Pour la première fois, un enfant pouvait envoyer des 911 sur les circuits virtuels sans permis de conduire, passer des vitesses, chercher des points de freinage. La physique de conduite n’était pas parfaite, mais l’effet était évident : une Porsche passait du rêve lointain à l’objet interactif. La couleur, les jantes et le niveau de puissance pouvaient être modifiés dans le menu, les dommages étaient annulés d’une simple pression sur un bouton. Beaucoup de ceux qui conduisent aujourd’hui de vraies 911 ont vu leur première 911 sur une console. Aujourd’hui, il existe même des coupes Porsche virtuelles, que Porsche Motorsport surveille de très près afin de repérer les talents.
Du prospectus à l’onglet du navigateur – La génération Internet & médias sociaux
Les constructeurs automobiles ont rapidement compris les avantages de l’accès virtuel aux véhicules. Les premiers configurateurs ont rapidement vu le jour sur Internet – ce qui n’était auparavant possible que dans un concessionnaire automobile a été transféré dans le navigateur. Désormais, toute personne disposant d’un ordinateur et d’Internet pouvait créer la voiture de ses rêves.
Ce qui n’était auparavant possible que chez le concessionnaire automobile a migré vers le navigateur.
Le chemin entre l’intérêt initial et l’idée très concrète de posséder une voiture a ainsi été considérablement raccourci. Vous pouviez cliquer la nuit sur les innombrables variantes de couleur de la Porsche 911, comparer les combinaisons d’équipements et rendre votre rêve de « posséder un jour une Porsche » aussi concret que si vous l’aviez déjà commandé.
L’avènement des médias sociaux a fait sauter tous les verrous. Des vidéos, des photos et de courts clips sur pratiquement tous les modèles Porsche sont désormais disponibles à tout moment sur les smartphones. C’est ainsi que les modifications, les backdates ou les hot rods ont atteint un public de plusieurs millions de personnes du jour au lendemain et ont ouvert le monde Porsche à tout le monde.
Comment l’IA et la réalité virtuelle vont-elles changer l’avenir ?
Ce qui unit tous ces parcours différents dans le cosmos Porsche, c’est la même passion pour l’automobile. Que nous ayons suivi les batailles du Mans à la radio dans notre jeunesse ou que nous ayons fait nos premiers tours de roue en Porsche sur la Nordschleife sur la Playstation, nous sommes tous tombés sous le charme du mythe Porsche. Nous aimons les mêmes choses – les voitures de sport émotionnelles de Stuttgart-Zuffenhausen.
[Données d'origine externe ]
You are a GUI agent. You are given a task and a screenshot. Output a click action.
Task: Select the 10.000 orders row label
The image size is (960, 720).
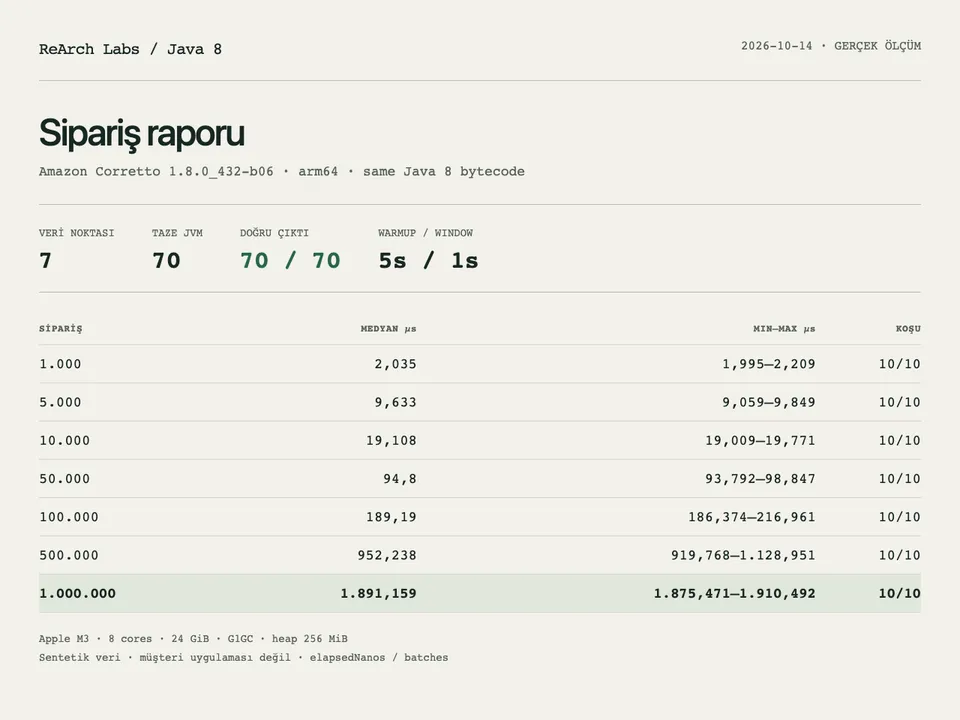point(64,441)
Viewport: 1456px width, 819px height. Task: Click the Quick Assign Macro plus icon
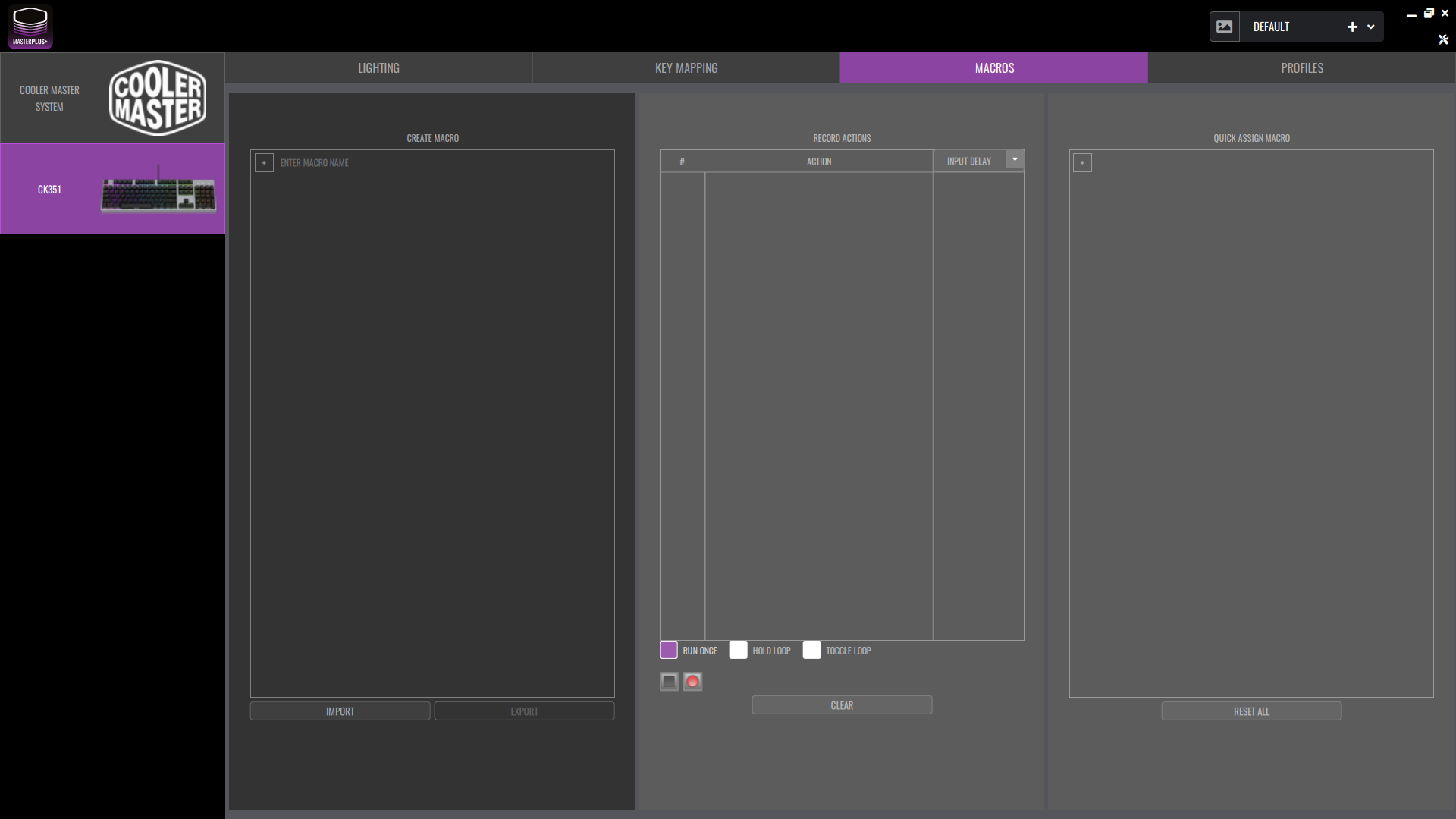coord(1082,163)
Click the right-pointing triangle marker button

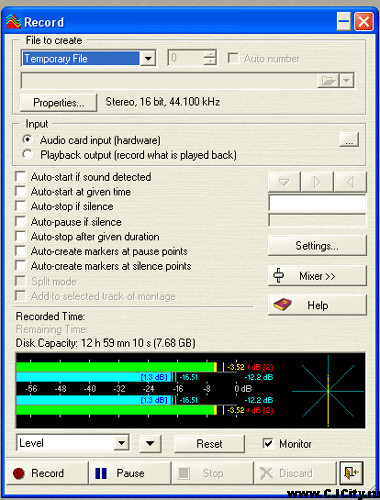(x=317, y=182)
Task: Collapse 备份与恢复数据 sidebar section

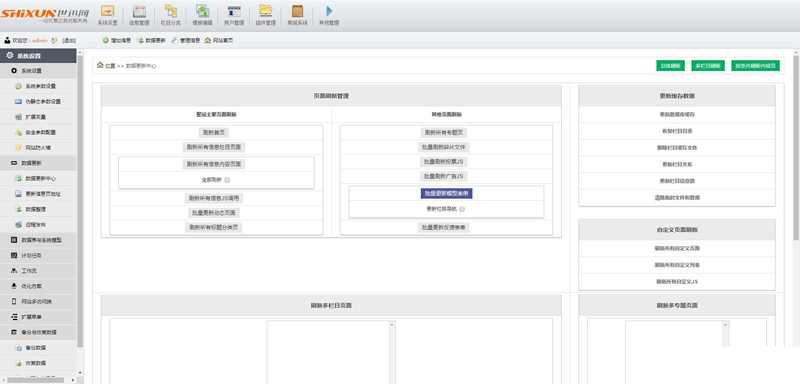Action: coord(38,332)
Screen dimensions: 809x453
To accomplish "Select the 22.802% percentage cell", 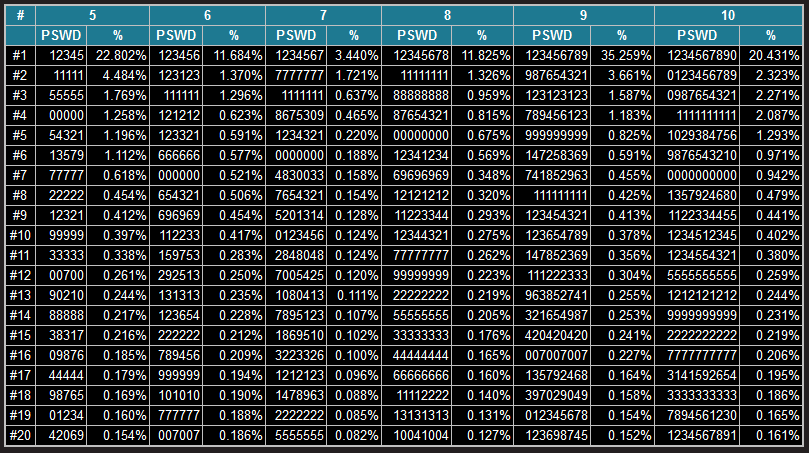I will click(119, 55).
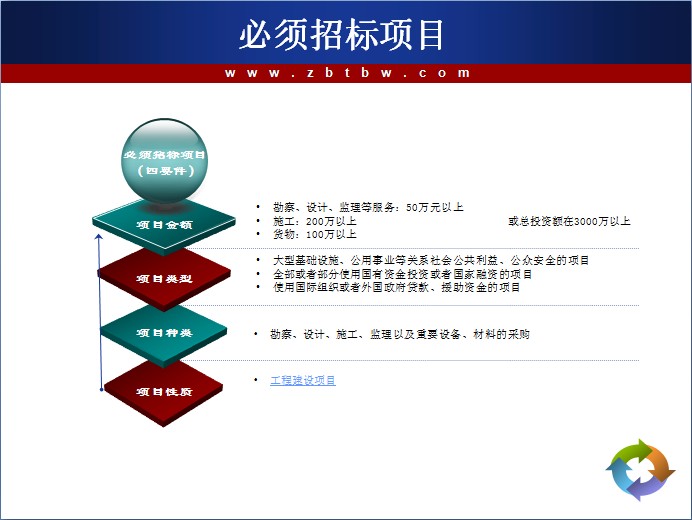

Il sera probablement bientôt possible de concevoir la Porsche de ses rêves grâce à l’IA, puis de la voir et de la conduire directement en réalité virtuelle dans un simulateur. Et grâce aux techniques de fabrication modernes telles que l’impression 3D, il sera certainement possible à l’avenir de réaliser encore plus de transformations personnalisées, de sorte que chaque fan de Porsche disposera d’encore plus d’options pour faire de son propre rêve une réalité.
Une chose est sûre : la plupart d’entre nous, passionnés de Porsche, se souviendront encore, des décennies plus tard, de la première fois où nous sommes entrés en contact avec la marque. Peu importe que ce soit par le biais d’un modèle réduit, d’un reportage télévisé ou de la conduite d’une 911 Junior. Ce qui compte, c’est que cela nous a touché au plus profond de notre cœur et nous a marqué pour de nombreuses décennies.